#### Work required
Copy out the entries below, substituting "Picture size" for "Image resolution" and keeping everything else unchanged. Leave out the pictures.

#### Data provided
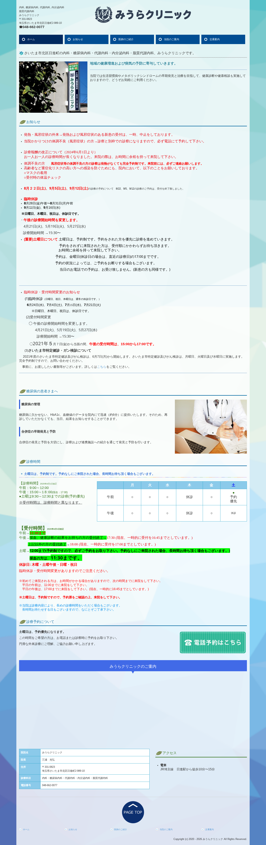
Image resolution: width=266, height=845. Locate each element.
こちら (101, 366)
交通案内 (215, 39)
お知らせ (78, 39)
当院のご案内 (171, 39)
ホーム (31, 39)
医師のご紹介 (126, 39)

#### Task result
Picture size: width=266, height=845. Locate each element.
こちら (101, 366)
交通案内 (215, 39)
お知らせ (78, 39)
当院のご案内 (171, 39)
ホーム (31, 39)
医師のご紹介 (126, 39)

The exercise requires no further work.